• **Work to complete**:
Every entry here needs to be repeated exactly.

---------- Input data ----------

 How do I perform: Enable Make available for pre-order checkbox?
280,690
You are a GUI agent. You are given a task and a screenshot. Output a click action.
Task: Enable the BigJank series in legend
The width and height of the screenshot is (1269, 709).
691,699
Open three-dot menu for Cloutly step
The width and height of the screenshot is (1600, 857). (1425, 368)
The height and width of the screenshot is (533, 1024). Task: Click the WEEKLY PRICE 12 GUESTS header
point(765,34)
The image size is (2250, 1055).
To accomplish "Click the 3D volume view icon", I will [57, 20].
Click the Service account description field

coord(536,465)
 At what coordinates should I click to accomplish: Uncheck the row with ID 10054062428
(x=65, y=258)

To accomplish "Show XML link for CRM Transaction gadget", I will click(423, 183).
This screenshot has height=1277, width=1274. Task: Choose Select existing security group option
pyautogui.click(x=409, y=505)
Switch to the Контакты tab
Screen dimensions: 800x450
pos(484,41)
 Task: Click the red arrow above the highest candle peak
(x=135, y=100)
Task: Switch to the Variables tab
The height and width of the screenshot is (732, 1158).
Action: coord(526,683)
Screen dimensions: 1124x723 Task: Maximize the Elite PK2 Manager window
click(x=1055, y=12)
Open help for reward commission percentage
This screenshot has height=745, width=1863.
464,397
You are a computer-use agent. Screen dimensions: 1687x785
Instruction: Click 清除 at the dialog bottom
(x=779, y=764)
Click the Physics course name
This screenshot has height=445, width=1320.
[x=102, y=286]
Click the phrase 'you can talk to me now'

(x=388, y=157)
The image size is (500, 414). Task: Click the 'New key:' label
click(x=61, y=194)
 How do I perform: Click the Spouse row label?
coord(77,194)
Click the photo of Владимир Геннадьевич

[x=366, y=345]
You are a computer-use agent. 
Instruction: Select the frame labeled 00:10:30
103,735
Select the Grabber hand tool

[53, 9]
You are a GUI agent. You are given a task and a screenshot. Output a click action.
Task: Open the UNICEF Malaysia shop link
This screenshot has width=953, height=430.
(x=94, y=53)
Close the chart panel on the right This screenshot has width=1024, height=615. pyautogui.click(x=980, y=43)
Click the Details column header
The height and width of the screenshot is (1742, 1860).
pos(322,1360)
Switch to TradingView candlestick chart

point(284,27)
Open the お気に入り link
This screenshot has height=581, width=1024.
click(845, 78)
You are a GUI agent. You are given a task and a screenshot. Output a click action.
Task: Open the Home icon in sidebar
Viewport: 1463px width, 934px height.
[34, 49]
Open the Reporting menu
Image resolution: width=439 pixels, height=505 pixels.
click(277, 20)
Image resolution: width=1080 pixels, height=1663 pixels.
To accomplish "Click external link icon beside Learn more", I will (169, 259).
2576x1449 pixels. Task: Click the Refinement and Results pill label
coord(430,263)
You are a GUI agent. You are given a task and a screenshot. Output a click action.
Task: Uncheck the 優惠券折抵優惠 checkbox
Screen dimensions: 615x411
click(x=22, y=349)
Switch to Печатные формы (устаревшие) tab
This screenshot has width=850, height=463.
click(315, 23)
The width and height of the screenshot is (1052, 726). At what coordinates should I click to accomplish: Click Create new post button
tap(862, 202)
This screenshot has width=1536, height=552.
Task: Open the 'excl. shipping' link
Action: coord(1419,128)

----------

• **Problem solution**:
 How do I perform: Enable Make available for pre-order checkbox?
280,690
You are a GUI agent. You are given a task and a screenshot. Output a click action.
Task: Enable the BigJank series in legend
The width and height of the screenshot is (1269, 709).
691,699
Open three-dot menu for Cloutly step
The width and height of the screenshot is (1600, 857). (1425, 368)
The height and width of the screenshot is (533, 1024). Task: Click the WEEKLY PRICE 12 GUESTS header
point(765,34)
The image size is (2250, 1055).
To accomplish "Click the 3D volume view icon", I will [57, 20].
Click the Service account description field

coord(536,465)
 At what coordinates should I click to accomplish: Uncheck the row with ID 10054062428
(x=65, y=258)

To accomplish "Show XML link for CRM Transaction gadget", I will click(423, 183).
This screenshot has height=1277, width=1274. Task: Choose Select existing security group option
pyautogui.click(x=409, y=505)
Switch to the Контакты tab
Screen dimensions: 800x450
pos(484,41)
 Task: Click the red arrow above the highest candle peak
(x=135, y=100)
Task: Switch to the Variables tab
The height and width of the screenshot is (732, 1158).
Action: coord(526,683)
Screen dimensions: 1124x723 Task: Maximize the Elite PK2 Manager window
click(x=1055, y=12)
Open help for reward commission percentage
This screenshot has height=745, width=1863.
464,397
You are a computer-use agent. Screen dimensions: 1687x785
Instruction: Click 清除 at the dialog bottom
(x=779, y=764)
Click the Physics course name
This screenshot has height=445, width=1320.
[x=102, y=286]
Click the phrase 'you can talk to me now'

(x=388, y=157)
The image size is (500, 414). Task: Click the 'New key:' label
click(x=61, y=194)
 How do I perform: Click the Spouse row label?
coord(77,194)
Click the photo of Владимир Геннадьевич

[x=366, y=345]
You are a computer-use agent. 
Instruction: Select the frame labeled 00:10:30
103,735
Select the Grabber hand tool

[53, 9]
You are a GUI agent. You are given a task and a screenshot. Output a click action.
Task: Open the UNICEF Malaysia shop link
This screenshot has width=953, height=430.
(x=94, y=53)
Close the chart panel on the right This screenshot has width=1024, height=615. pyautogui.click(x=980, y=43)
Click the Details column header
The height and width of the screenshot is (1742, 1860).
pos(322,1360)
Switch to TradingView candlestick chart

point(284,27)
Open the お気に入り link
This screenshot has height=581, width=1024.
click(845, 78)
You are a GUI agent. You are given a task and a screenshot. Output a click action.
Task: Open the Home icon in sidebar
Viewport: 1463px width, 934px height.
[34, 49]
Open the Reporting menu
Image resolution: width=439 pixels, height=505 pixels.
click(277, 20)
Image resolution: width=1080 pixels, height=1663 pixels.
To accomplish "Click external link icon beside Learn more", I will (169, 259).
2576x1449 pixels. Task: Click the Refinement and Results pill label
coord(430,263)
You are a GUI agent. You are given a task and a screenshot. Output a click action.
Task: Uncheck the 優惠券折抵優惠 checkbox
Screen dimensions: 615x411
click(x=22, y=349)
Switch to Печатные формы (устаревшие) tab
This screenshot has width=850, height=463.
click(315, 23)
The width and height of the screenshot is (1052, 726). At what coordinates should I click to accomplish: Click Create new post button
tap(862, 202)
This screenshot has width=1536, height=552.
Task: Open the 'excl. shipping' link
Action: coord(1419,128)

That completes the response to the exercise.